Em entrevista ao Terra, Coulon explicou que o objetivo do projeto era avaliar as consequências de cenários climáticos no desenvolvimento dos tubarões, para ajudar a ilustrar os impactos mínimos esperados em espécies que já são altamente vulneráveis e/ou têm grandes restrições em relação ao seu habitat. Para chegar nos resultados, ela e a equipe analisaram o desenvolvimento dos filhotes de pata-roxa ao longo dos primeiros dez meses de vida em cenários previstos para os próximos anos
Os pesquisadores usaram como base as projeções descritas no Sexto Relatório de Avaliação do Painel Intergovernamental sobre Mudanças Climáticas das Nações Unidas de 2021, chamadas 'Caminhos Socioeconômicos Compartilhados' (Shared Socioeconomic Pathway - SSPs).
O primeiro, apelidado de 'Meio do Caminho', é baseado nas projeções de SSP2, nas quais as emissões de dióxido de carbono permanecem em níveis semelhantes aos atuais até caírem depois de 2050, mas não são zeradas. Nele, o oceano aquece 2°C com um pH do oceano medido de -0,2.
Chamado de 'Desenvolvimento Alimentado por Combustíveis fósseis', o segundo cenário é baseado nas projeções de SSP5. Diferente do anterior, este cenário é mais extremo. Neste cenário, as emissões de dióxido de carbono triplicam até 2075 e a água aquece 4°C, com uma medida de pH do oceano de -0,4.
Os ovos e os filhotes foram comparados com um outro grupo, este em circunstâncias climáticas atuais. Ela detalha a surpresa ao verem quão poucos não sobreviveriam dentro de um cenário mais extremo.

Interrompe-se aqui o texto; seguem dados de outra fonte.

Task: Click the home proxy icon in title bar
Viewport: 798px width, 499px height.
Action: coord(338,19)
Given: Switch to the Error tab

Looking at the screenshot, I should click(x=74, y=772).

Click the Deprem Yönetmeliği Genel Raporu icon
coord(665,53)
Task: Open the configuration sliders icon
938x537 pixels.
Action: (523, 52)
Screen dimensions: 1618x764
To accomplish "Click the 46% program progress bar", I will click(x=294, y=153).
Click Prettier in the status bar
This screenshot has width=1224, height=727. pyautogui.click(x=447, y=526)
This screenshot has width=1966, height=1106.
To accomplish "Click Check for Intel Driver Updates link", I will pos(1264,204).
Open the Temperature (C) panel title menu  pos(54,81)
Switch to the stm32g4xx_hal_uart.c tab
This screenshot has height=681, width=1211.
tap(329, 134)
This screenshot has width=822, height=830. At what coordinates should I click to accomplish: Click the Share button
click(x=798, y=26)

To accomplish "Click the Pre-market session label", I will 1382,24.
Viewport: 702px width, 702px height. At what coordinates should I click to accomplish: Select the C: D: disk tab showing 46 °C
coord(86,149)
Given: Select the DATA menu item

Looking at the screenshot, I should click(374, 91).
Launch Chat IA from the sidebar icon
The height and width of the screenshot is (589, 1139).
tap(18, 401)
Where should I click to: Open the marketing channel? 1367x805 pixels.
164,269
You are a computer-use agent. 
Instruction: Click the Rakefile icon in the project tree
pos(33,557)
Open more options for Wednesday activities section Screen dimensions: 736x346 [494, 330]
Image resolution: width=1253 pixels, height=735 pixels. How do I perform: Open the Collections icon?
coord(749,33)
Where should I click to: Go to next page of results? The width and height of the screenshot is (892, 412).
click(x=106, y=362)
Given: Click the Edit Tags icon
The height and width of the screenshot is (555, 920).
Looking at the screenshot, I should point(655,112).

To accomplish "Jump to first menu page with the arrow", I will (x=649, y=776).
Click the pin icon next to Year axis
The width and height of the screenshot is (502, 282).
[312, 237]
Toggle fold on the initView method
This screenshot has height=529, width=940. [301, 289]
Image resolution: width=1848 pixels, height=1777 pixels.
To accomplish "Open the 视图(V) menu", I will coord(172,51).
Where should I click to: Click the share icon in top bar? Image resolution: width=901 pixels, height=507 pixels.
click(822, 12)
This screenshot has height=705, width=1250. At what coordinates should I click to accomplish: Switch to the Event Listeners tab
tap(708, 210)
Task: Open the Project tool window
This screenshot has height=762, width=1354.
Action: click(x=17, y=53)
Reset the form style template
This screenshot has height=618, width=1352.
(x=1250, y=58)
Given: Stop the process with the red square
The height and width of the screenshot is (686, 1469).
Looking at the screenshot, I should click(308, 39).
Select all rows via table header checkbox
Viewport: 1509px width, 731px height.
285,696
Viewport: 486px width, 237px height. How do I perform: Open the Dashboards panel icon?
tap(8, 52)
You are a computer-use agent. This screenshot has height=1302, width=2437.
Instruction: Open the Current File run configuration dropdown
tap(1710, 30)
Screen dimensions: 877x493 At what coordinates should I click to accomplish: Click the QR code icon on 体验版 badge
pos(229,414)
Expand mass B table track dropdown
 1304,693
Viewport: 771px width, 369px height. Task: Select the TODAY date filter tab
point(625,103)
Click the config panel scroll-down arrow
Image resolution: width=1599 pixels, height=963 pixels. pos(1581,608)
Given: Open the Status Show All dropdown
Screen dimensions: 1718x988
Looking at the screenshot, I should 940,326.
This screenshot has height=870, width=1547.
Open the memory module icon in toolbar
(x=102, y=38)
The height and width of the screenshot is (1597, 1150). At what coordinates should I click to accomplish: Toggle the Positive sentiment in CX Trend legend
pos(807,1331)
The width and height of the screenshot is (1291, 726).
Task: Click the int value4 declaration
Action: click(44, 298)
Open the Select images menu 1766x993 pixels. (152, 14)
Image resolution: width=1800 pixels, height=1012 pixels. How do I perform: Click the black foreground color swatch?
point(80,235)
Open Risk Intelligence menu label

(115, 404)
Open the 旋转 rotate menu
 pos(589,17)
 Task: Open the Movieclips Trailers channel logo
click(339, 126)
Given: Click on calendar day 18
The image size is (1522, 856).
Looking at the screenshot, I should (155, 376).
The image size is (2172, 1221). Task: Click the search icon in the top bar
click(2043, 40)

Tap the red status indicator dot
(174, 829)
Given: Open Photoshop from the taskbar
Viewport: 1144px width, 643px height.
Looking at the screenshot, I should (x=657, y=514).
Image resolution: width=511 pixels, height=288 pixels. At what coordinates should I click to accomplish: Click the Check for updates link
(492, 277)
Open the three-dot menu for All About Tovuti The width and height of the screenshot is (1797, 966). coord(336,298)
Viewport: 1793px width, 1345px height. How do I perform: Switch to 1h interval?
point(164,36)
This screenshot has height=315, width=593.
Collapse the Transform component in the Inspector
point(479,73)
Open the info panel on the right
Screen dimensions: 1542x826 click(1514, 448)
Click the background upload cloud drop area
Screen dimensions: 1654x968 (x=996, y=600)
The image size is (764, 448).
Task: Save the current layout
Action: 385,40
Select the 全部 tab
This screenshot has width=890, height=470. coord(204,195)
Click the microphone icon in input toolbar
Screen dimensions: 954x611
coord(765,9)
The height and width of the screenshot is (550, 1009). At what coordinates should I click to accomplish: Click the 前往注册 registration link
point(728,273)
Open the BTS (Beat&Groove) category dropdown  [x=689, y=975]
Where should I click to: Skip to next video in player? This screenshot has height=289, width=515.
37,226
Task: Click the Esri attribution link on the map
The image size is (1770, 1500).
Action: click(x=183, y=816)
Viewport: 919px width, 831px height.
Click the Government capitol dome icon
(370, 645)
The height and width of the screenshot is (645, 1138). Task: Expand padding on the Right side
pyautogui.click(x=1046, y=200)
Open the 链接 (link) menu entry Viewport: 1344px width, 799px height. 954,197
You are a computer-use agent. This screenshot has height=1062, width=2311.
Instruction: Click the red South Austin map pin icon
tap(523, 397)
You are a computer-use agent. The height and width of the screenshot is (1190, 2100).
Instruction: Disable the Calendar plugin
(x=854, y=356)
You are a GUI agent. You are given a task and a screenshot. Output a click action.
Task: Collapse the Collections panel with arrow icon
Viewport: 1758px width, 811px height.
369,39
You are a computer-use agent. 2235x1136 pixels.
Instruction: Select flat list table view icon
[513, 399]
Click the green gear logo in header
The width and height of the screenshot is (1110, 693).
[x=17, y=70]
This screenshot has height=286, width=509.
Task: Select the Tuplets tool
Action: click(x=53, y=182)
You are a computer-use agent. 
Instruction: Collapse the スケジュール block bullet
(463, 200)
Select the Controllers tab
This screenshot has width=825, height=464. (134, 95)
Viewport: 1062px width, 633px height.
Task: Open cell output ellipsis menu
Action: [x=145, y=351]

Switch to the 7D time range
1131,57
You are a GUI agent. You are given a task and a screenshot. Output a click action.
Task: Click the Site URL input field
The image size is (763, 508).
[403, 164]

"Ficamos chocados com o aumento da taxa de mortalidade vista no cenário SSP5, com 89% dos embriões não eclodindo. O que foi particularmente interessante de observar é que esta mortalidade aconteceu mais em agosto, quando a água atingiu 23,1ºC, e durante uma etapa do desenvolvimento onde os embriões sofrem reabsorção branquial", explicou Coulon.
Impactos climáticos
Para a pesquisadora, este estudo destaca dois aspectos importantes de como as mudanças climáticas podem afetar os organismos. Primeiro, sublinha a importância das variações sazonais, que podem conduzir a uma mortalidade significativa durante os períodos de postura.
"E, segundo, observamos que os embriões do cenário SSP5, que não apresentavam um padrão de crescimento típico, ainda conseguiam eclodir com sucesso. O que torna esses indivíduos especiais ainda não está claro, no entanto, ao reconhecer a variação interindividual entre os recrutas, poderíamos avaliar melhor o futuro sucesso ecológico das espécies", destaca ela ao Terra.
Já em termos de preservação, serve como um alerta sobre as possíveis respostas que outras espécies mais sensíveis às alterações climáticas podem ter.
"As nossas descobertas demonstram que as alterações climáticas medidas podem limitar os danos infligidos a espécies como o pata-roxa, o que nos dá um incentivo positivo para reduzir as nossas emissões de gases com efeito estufa", explica Coulon.
Coulon, que ainda está estudando para o seu doutorado, explica que há outros estudos que abordaram impactos variados do aquecimento e/ou acidificação no desenvolvimento embrionário dos tubarões, mas acha que esses estudos têm sido marginais na Europa. Ela destaca que deseja expandir a sua pesquisa para avaliar o potencial da dinâmica populacional do cenário SSP5, que teve efeitos devastadores para o sucesso da eclosão do Scyliorhinus canicula, até o fim do século.
Outro ponto de atenção é como os elasmobrânquios, que possuem diferentes ciclos de vida e distribuições, se comportam dentro desses cenários.